What to do:
Since pictures are not part of the copy, please output only the lines from the one with "The image size" through the end of the data below, exactly as written.
*** Provided records
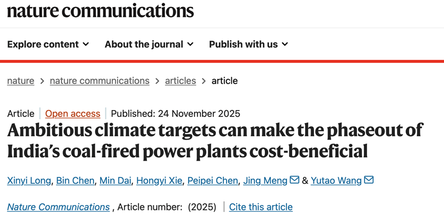Open the articles breadcrumb link
Image resolution: width=444 pixels, height=219 pixels.
180,81
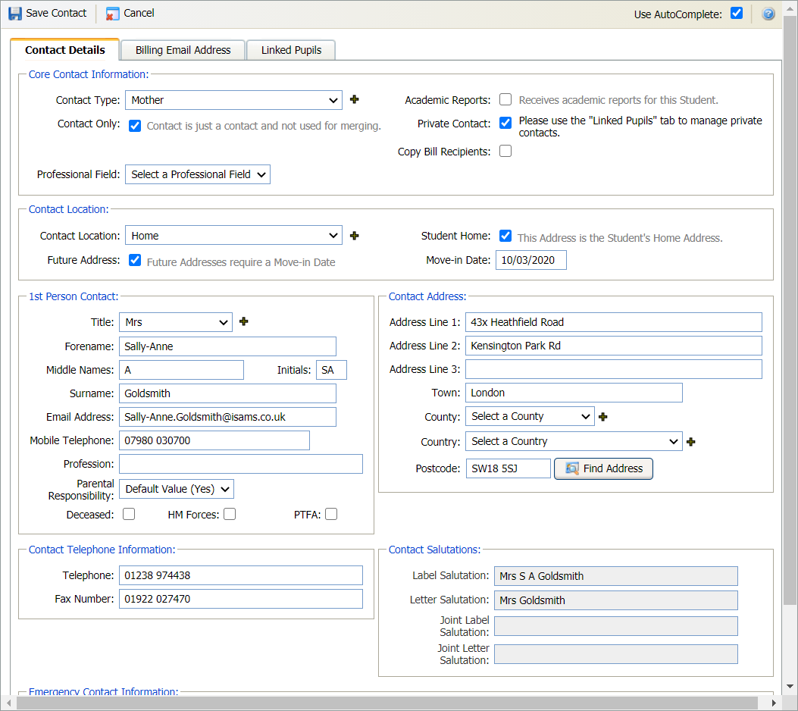Add a new Title using plus icon
The width and height of the screenshot is (798, 711).
[243, 321]
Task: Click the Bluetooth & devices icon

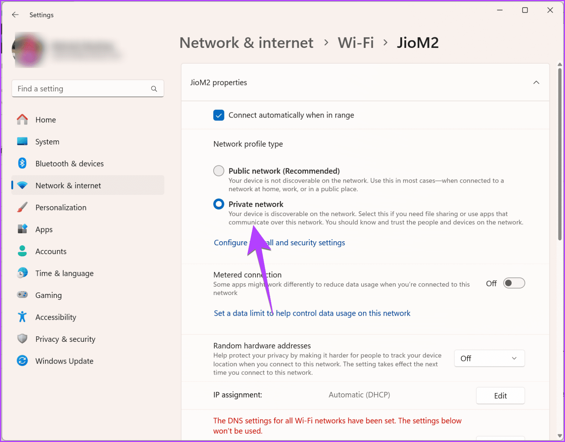Action: click(x=22, y=163)
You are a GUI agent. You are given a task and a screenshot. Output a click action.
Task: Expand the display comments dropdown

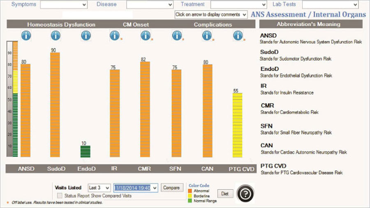211,15
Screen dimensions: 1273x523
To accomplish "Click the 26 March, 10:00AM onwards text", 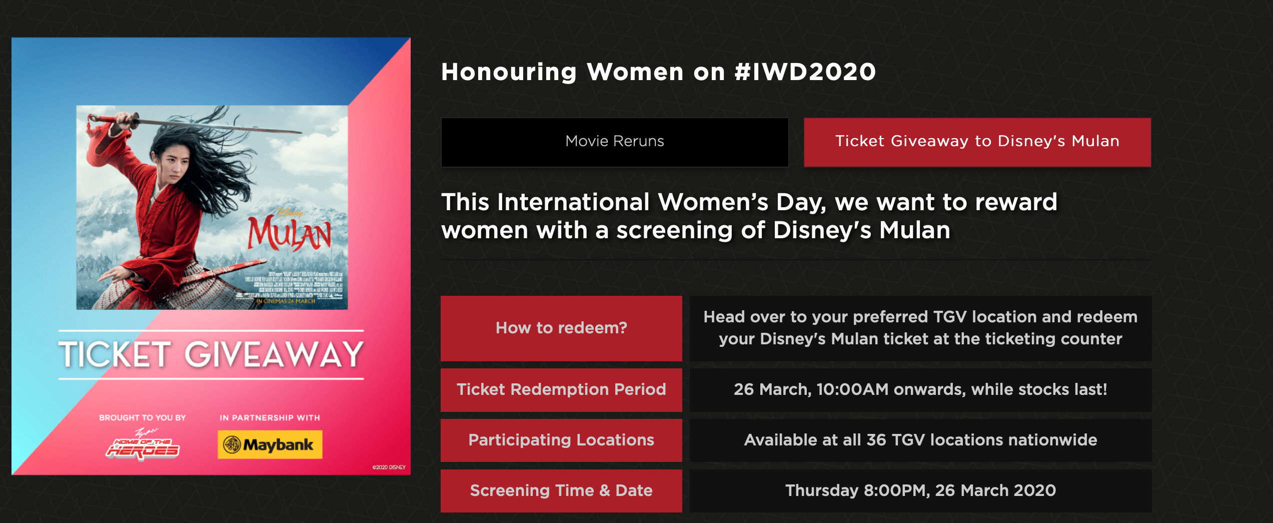I will tap(920, 389).
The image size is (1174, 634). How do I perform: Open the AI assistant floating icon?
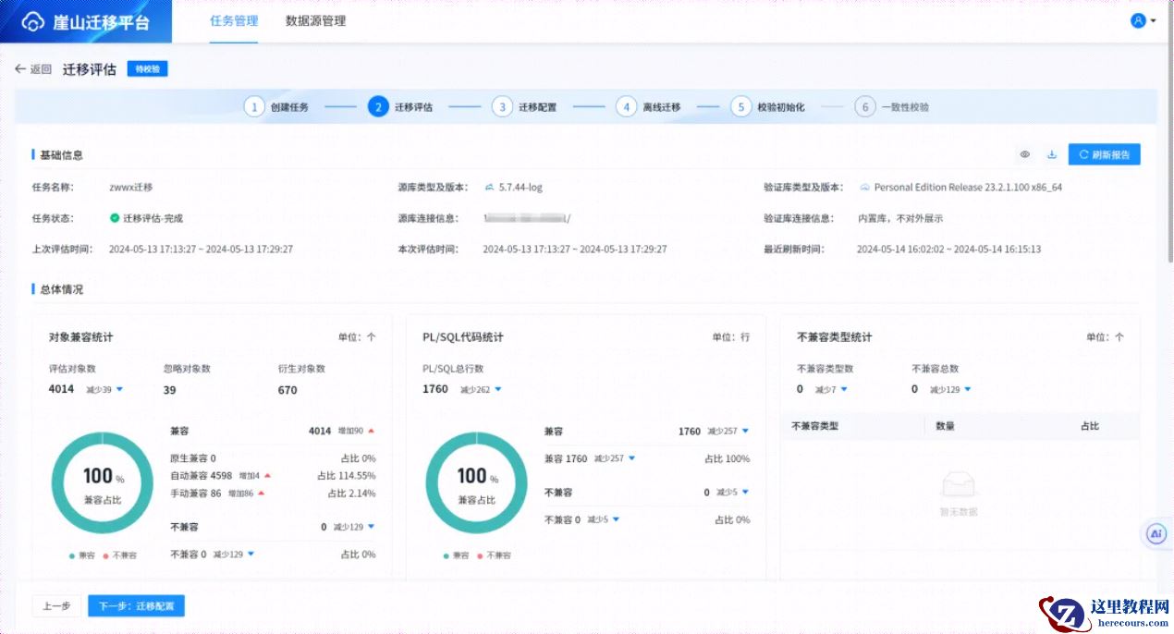point(1156,533)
******
Problem solution:
The image size is (1174, 634). How do I perform: Open the AI assistant floating icon?
point(1156,533)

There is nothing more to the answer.